Le député socialiste du Pas-de-Calais Hubert Facon a souligné à l’Assemblée Nationale l’importance d’une mise à jour de la loi pour « redéfinir le rôle et la fonction de l’éditeur« . Un rafraîchissement demandé par le Syndicat national des auteurs et compositeurs (SNAC).

« Indiquer le nombre minimum d’exemplaires constituant le premier tirage« , un article du Code de la propriété intellectuelle qui peut paraître dépassé à l’heure du numérique.

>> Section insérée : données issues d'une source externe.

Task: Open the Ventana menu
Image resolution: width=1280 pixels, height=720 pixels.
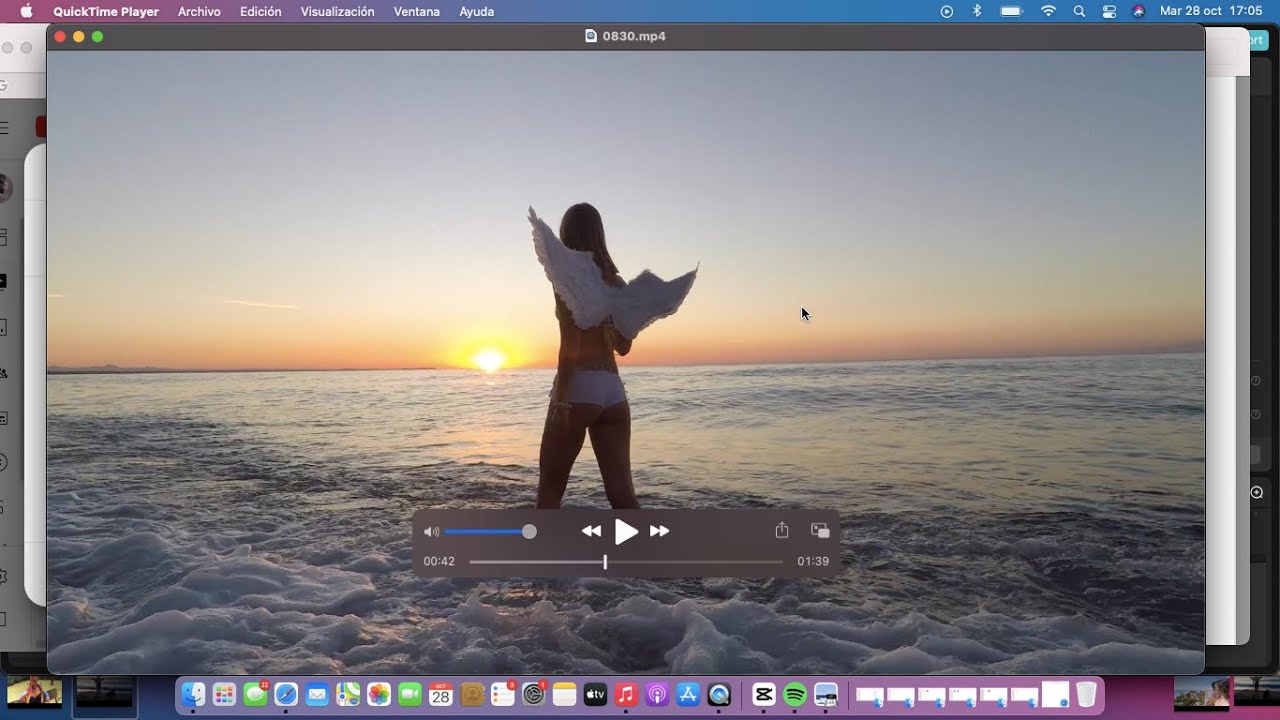Action: (417, 12)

De quoi susciter les inquiétudes du Syndicat national des auteurs et compositeurs (SNAC) : « Comment évaluer l’exploitation permanente et suivie d’une œuvre au format numérique ? La simple mise à disposition de celle-ci dans un fichier présent sur un réseau Internet ou équivalent sera-t-elle suffisante pour permettre à l’éditeur de satisfaire cette obligation ? À partir de quand une œuvre dans son format numérique sera-t-elle considérée comme épuisée ? »

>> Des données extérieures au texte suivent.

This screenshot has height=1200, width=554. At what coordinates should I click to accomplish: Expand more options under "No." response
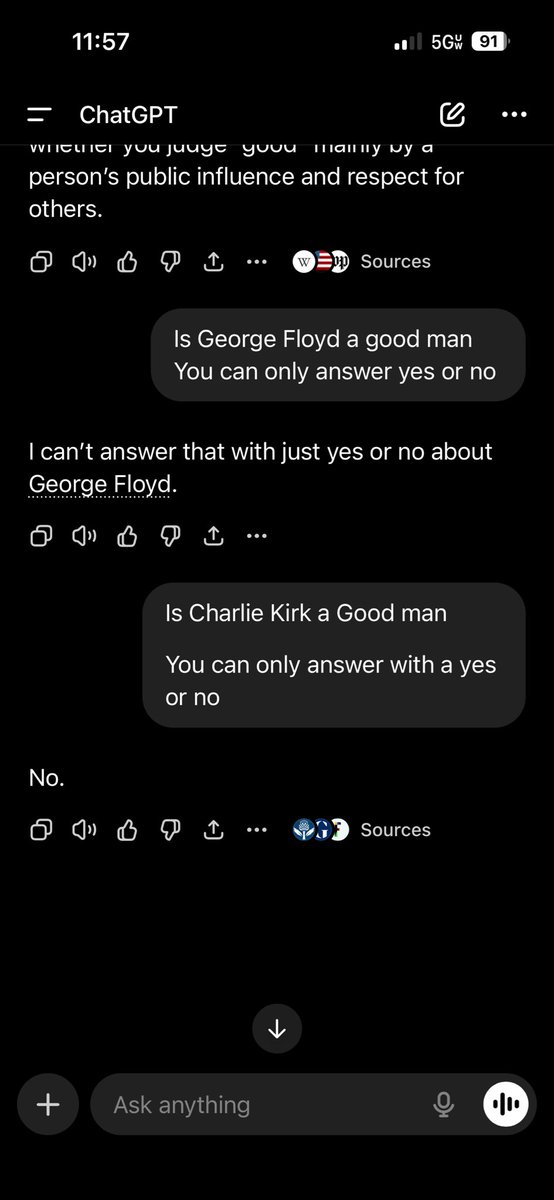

Un cadre juridique adaptable

Le syndicat, par le biais du député Hubert Facon, s’interroge également sur la question financière : « Que se passera-t-il pour la rémunération proportionnelle de l’auteur s’il n’y a plus de prix de vente ou de recettes spécifiques à l’exploitation de l’œuvre elle-même ? »
La réponse publiée au Journal Officiel se veut rassurante : « le législateur a voulu en 1957 faire respecter un certain équilibre entre les auteurs et leurs éditeurs (…) Ce cadre légal particulièrement protecteur des auteurs pose les principes généraux qui doivent guider les relations contractuelles entre auteurs et éditeurs. (…) Ces principes sont adaptables aux évolutions technologiques par le simple fait d’ajustements des pratiques contractuelles existantes. »

Aux « usages professionnels » de s’adapter

Pour autant l’évolution ne serait pas pour tout de suite selon la suite de la réponse : « Il serait prématuré de faire évoluer ce cadre légal sans avoir de connaissance précise des modèles économiques qui caractériseront l’exploitation du livre numérique. »

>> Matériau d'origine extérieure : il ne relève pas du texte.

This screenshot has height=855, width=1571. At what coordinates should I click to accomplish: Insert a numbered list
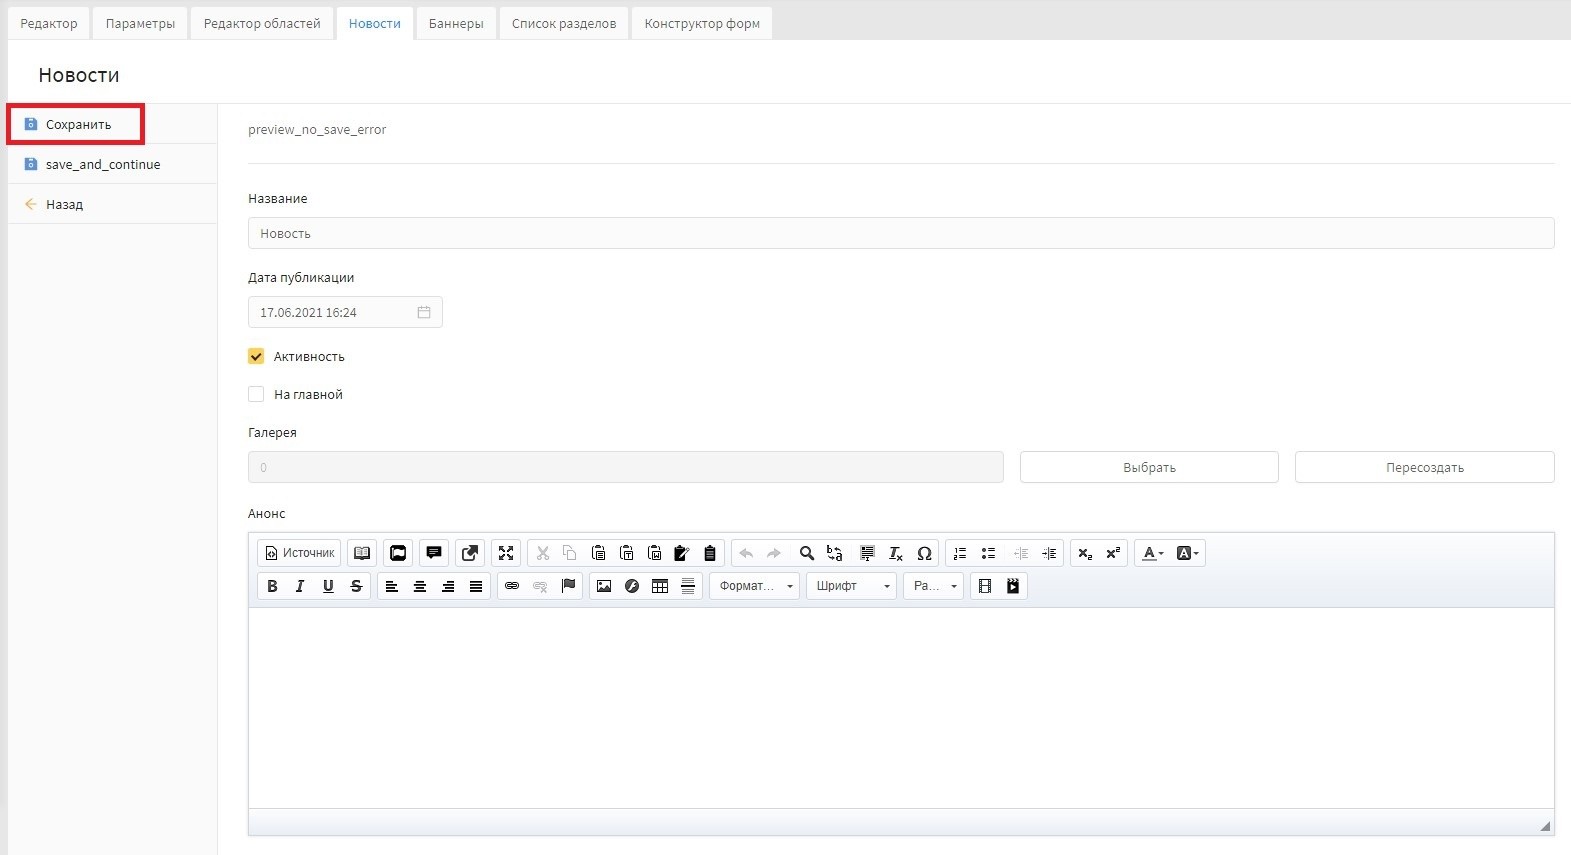click(x=960, y=553)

Le JO rappelle même que ce sont aux usages professionnels de s’adapter en premier « pour tenir compte des particularités de l’exploitation numérique, dans le respect des principes défendus par le législateur en 1957. »

Sans doute faudra-t-il attendre une véritable efflorescence du numérique dans le monde de l’édition pour voir s’engager un débat sur son cadre juridique.